The album was a commercial success, peaking at number one on both the UK Albums Chart and the US Billboard 200, becoming the band's first album to top both charts. It also reached number one in Finland, the Netherlands and Switzerland, and the top five in numerous countries, including Canada, Germany and New Zealand. The album spawned three singles, including "The Sweetest Taboo", which became a success worldwide.

==Background==
After studying fashion design, and later modeling briefly, Adu sang backup with British band Pride. During this time she formed a writing partnership with Pride's guitarist and saxophonist, Stuart Matthewman; together, backed by Pride's rhythm section, they began doing their own sets at Pride gigs. In 1983, Adu and Matthewman split from Pride along with keyboardist Andrew Hale, bassist Paul Denman, and drummer Paul Cooke and formed Sade; later that year they got a record deal. Afterwards, Sade released their debut album, Diamond Life, in 1984, which became a success in the United Kingdom and later became a success in the United States following the release of its single "Smooth Operator". Diamond Life has sold over six million copies worldwide, becoming one of the top-selling debut album of the 1980s and the best-selling debut ever by a British female vocalist.

==Recording==
Between February and August 1985, Sade enlisted the same team of producers they worked with on Diamond Life. The band co-produced Promise with Robin Millar, Mike Pela, and Ben Rogan, the latter of which played a less central role in the production. Some of the album's sessions took place during a two-week sojourn in Provence, utilising an SSL E-series console housed at the barn-shaped, concrete-built Studio Miraval. However, the majority of the album was recorded at Power Plant Studios in London, where the project commenced in February 1985 and concluded seven months later, with the mix being done in the Gallery (Studio Three) located on the top floor, with its 44-channel Harrison MR3. Studio One is where the production team initially listened to several of the songs in demo form, although Pela was at the Royal Albert Hall when he first heard one of the new tracks. Like their debut album, Promise was recorded live, though it featured the use of technology, sampling drums by way of an AMS with a lock-in feature.

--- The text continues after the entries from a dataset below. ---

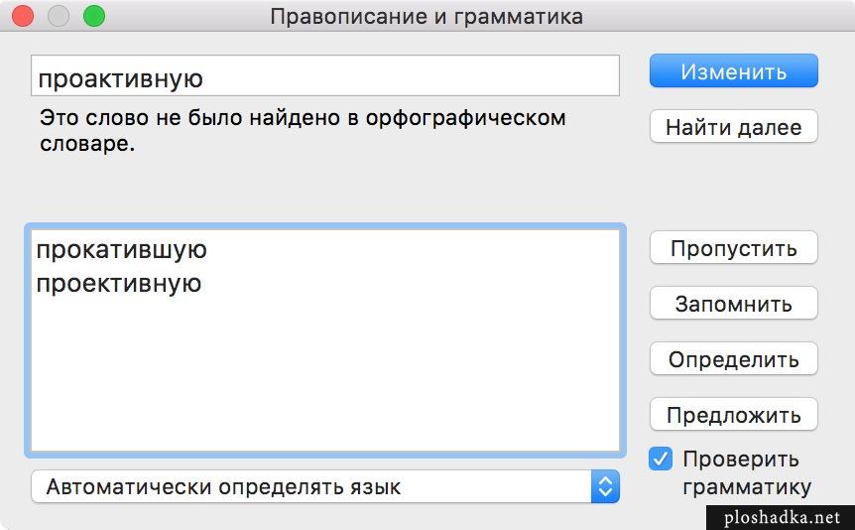Click the Найти далее button
855x530 pixels.
point(733,127)
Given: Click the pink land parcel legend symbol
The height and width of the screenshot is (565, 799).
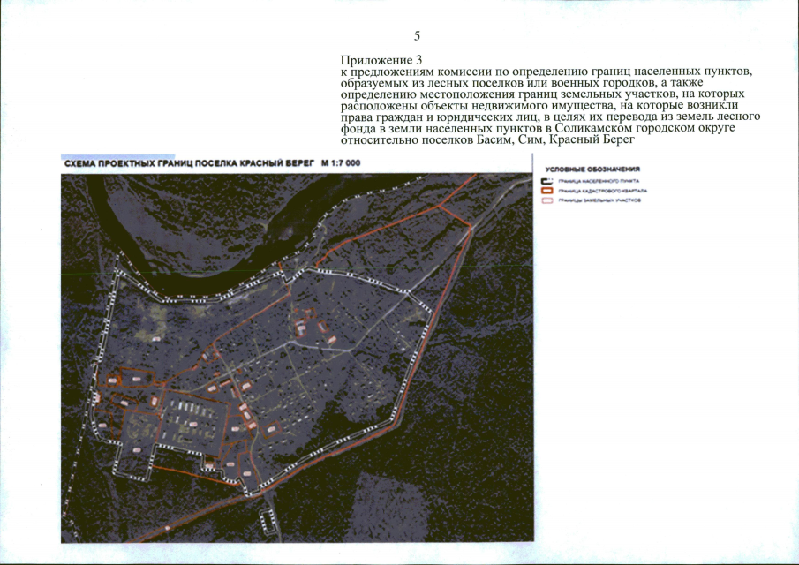Looking at the screenshot, I should point(547,200).
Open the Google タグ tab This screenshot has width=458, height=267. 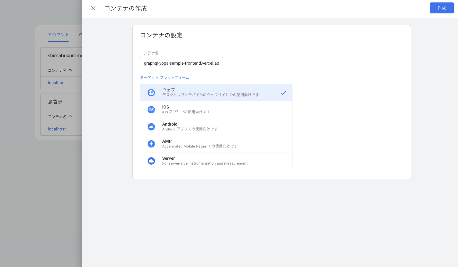(x=82, y=34)
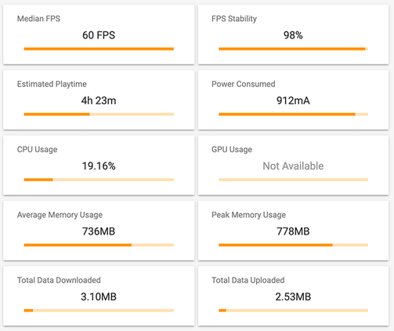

The album's lead single was created at Power Plant's Studio One, where a 30 × 25 × 18-foot live area was complemented by a 36-channel Harrison Series 24 console, UREI 813B main monitors and a 24-track Studer A820 recorder running Ampex tape at 30ips. Pela explained the process saying, "We had UREI monitors in all of the rooms so that there was some continuity, and we also had Acoustic Research AR18Ss, which we discovered at that studio and which I've still got a pair of. They were like hi-fi speakers, they only cost about 80 quid, and once we'd started using them the company stopped making them. They were really nice and natural-sounding, not designed to carry super-low heavy frequencies, but absolutely fine."

==Release and promotion==
The album spawned three singles: "Is It a Crime?", "Never as Good as the First Time" and "The Sweetest Taboo", the latter of which was released as the album's lead single and spent six months on the US Billboard Hot 100. "The Sweetest Taboo" peaked at number five on the US Billboard Hot 100, number one on the US Adult Contemporary chart and number three on the US Hot R&B/Hip-Hop Songs.
The second single "Never as Good as the First Time" was released in 1986, reaching number six on the Adult Contemporary chart, number 18 on the Hot Dance Music/Maxi-Singles Sales chart, number eight on the Hot R&B/Hip-Hop Songs chart and number 20 on the US Billboard Hot 100.

==Critical reception==

In a contemporary review for Rolling Stone, Anthony DeCurtis felt that "the careful elegance of the production and instrumental settings seems little more than a strategy to conceal the limitations of Sade's vocal range and skills as a song stylist". The Village Voices Robert Christgau commented, "Even when it's this sumptuous, there's a problem with aural wallpaper—once you start paying attention to it, it's not wallpaper anymore, it's pictures on the wall. And while as a wallpaper these pictures may be something, they can't compete with the ones you've hung up special." Spin said, "Sade is a torch singer without the torch. Her voice has no blood, no guts, and no soul."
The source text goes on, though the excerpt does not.